Requirement A:
Rewrite the passage in the Gene Machine page that begins "Each turn, every dopling moves" in a shorter form, keeping its main facts.
Requirement B:
Repeat everything in the Gene Machine page from "What do the" down to "Why are doplings?".

Excerpt provided:
━━━━━━━━

Welcome to The Gene Machine!

a (super neat) program by Harry B Samuels

This is an evolution simulator that creates simple creatures called doplings. They look like this: a

The doplings live on a tiny grid that looks like this:

+   0 1 2 3 4 5 6 7 8

0   . . . . . . . . .
1   . . . b . . . . .
2   . * . . . . . . .
3   . . . . . . a . .
4   . . . . . . . . .

What are doplings?

• Doplings are modelled after single-celled organisms
• They can move around the grid, see their surroundings, eat food, reproduce, mutate, and EVOLVE

What do the doplings do?

• Each turn, every dopling moves 1 space on the grid (up, down, right, or left)
• If a dopling runs off of the grid, or into another dopling, it lyses (and dies :c)
• Doplings decide which direction to move, and when to "split" into 2 doplings, using a system of proteins
• Every 10 turns, a dopling will grow up by one letter, reflecting its age:
  • doplings start as an a, then grow to b, then c, and so on, until they reach z and then A
  • after Z the dopling becomes an "elder", and will look like this: &

Why are doplings?

━━━━━━━━

Stored data
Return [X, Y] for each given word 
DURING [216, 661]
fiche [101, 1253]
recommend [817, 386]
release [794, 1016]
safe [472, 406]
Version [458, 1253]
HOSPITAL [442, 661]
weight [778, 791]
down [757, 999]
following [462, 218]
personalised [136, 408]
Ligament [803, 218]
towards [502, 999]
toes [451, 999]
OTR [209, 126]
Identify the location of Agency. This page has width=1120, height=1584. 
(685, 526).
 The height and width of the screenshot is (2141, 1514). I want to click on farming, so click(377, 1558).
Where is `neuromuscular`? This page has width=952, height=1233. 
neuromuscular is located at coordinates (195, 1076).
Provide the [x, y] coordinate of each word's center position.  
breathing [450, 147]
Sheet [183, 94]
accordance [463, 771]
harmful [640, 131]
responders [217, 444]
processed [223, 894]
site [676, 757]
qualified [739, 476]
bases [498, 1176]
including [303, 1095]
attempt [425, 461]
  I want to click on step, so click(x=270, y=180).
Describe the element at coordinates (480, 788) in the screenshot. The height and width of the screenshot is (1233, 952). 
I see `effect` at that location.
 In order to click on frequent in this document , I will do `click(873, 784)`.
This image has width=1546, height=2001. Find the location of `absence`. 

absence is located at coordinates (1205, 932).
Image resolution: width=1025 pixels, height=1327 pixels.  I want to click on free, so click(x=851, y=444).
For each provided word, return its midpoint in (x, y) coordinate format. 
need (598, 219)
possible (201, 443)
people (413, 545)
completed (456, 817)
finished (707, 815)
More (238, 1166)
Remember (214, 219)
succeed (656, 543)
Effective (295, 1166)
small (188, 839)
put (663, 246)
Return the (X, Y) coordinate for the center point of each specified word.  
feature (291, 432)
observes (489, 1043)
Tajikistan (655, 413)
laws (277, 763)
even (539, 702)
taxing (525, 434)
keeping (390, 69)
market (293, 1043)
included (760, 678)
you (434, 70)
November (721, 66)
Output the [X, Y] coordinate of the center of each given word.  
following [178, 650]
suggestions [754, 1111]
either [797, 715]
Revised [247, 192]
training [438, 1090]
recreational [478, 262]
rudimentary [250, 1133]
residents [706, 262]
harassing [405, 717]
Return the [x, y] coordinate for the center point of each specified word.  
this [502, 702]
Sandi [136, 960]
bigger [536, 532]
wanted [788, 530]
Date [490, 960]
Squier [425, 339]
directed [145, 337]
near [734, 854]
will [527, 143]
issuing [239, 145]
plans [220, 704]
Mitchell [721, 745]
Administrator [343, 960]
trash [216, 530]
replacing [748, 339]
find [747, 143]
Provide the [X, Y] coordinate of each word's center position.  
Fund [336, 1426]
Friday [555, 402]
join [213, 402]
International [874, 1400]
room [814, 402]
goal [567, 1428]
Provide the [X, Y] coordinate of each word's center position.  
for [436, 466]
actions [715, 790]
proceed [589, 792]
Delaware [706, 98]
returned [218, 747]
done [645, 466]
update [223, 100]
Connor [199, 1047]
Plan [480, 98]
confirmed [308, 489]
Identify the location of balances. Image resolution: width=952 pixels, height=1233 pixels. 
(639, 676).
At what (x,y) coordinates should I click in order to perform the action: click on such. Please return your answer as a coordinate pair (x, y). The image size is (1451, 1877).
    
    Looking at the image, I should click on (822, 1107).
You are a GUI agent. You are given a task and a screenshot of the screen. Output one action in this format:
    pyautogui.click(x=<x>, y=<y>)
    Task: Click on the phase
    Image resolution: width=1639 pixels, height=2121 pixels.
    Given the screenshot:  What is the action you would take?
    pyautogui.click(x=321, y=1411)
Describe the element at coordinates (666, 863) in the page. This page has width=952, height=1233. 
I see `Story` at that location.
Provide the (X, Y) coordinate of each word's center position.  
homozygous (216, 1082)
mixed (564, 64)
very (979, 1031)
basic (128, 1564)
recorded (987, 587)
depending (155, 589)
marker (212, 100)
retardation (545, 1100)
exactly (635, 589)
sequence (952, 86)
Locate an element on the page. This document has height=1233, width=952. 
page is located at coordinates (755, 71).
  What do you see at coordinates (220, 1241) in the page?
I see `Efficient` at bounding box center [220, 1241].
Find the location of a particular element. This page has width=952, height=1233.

━━━━━━━━

Response A:
Each turn, every dopling moves one space up, down, left, or right. If it runs off the grid or into another dopling, it lyses and dies. A system of proteins decides which way it moves and when it splits into two doplings. Every 10 turns it grows by one letter to show its age, going from a through z and then A through Z. After Z it becomes an elder, shown as &.

Response B:
What do the doplings do?

• Each turn, every dopling moves 1 space on the grid (up, down, right, or left)
• If a dopling runs off of the grid, or into another dopling, it lyses (and dies :c)
• Doplings decide which direction to move, and when to "split" into 2 doplings, using a system of proteins
• Every 10 turns, a dopling will grow up by one letter, reflecting its age:
  • doplings start as an a, then grow to b, then c, and so on, until they reach z and then A
  • after Z the dopling becomes an "elder", and will look like this: &

Why are doplings?